- _Document segment_:
========

There are some true serverless approaches out there for the signaling, e.g. where both peers scan each other's QR code, but that obviously has very limited use.
You're not wrong! Serverless is a funny term. Cloud companies use serverless to mean you don't have to provision and manage the server yourself, but it is still very much serverful technically speaking. This is neat in that you don't even need to setup anything with a cloud provider yourself to enable p2p connections
I've always seen the distinction as "serverless" meaning there wasn't a set group of servers always on and instead they provision up and down on demand.
Only avoiding provisioning and managing the server just means you are renting rather than self-hosting.
The VPS is like renting office space. You don't own the space, but for the most part get to use it how you want, and all the responsibilities that come with that.
"Serverless" is like paying for a hot desk by the minute, with little control of your surroundings, but it is convenient and cheap if you only need it for an hour.

========

- _Work required_:
Can you reproduce the discussion of what "serverless" means, word for word and in full?

- _Source data_:
========

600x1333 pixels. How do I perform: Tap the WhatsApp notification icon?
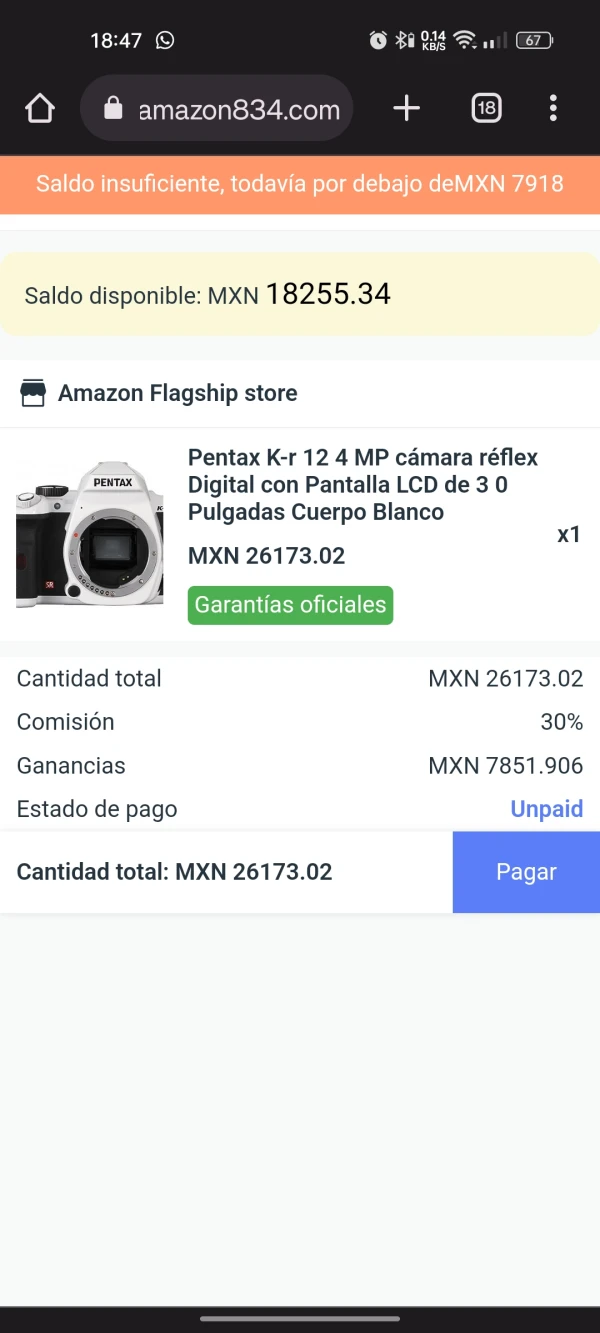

========

- _Worked answer_:
There are some true serverless approaches out there for the signaling, e.g. where both peers scan each other's QR code, but that obviously has very limited use.
You're not wrong! Serverless is a funny term. Cloud companies use serverless to mean you don't have to provision and manage the server yourself, but it is still very much serverful technically speaking. This is neat in that you don't even need to setup anything with a cloud provider yourself to enable p2p connections
I've always seen the distinction as "serverless" meaning there wasn't a set group of servers always on and instead they provision up and down on demand.
Only avoiding provisioning and managing the server just means you are renting rather than self-hosting.
The VPS is like renting office space. You don't own the space, but for the most part get to use it how you want, and all the responsibilities that come with that.
"Serverless" is like paying for a hot desk by the minute, with little control of your surroundings, but it is convenient and cheap if you only need it for an hour.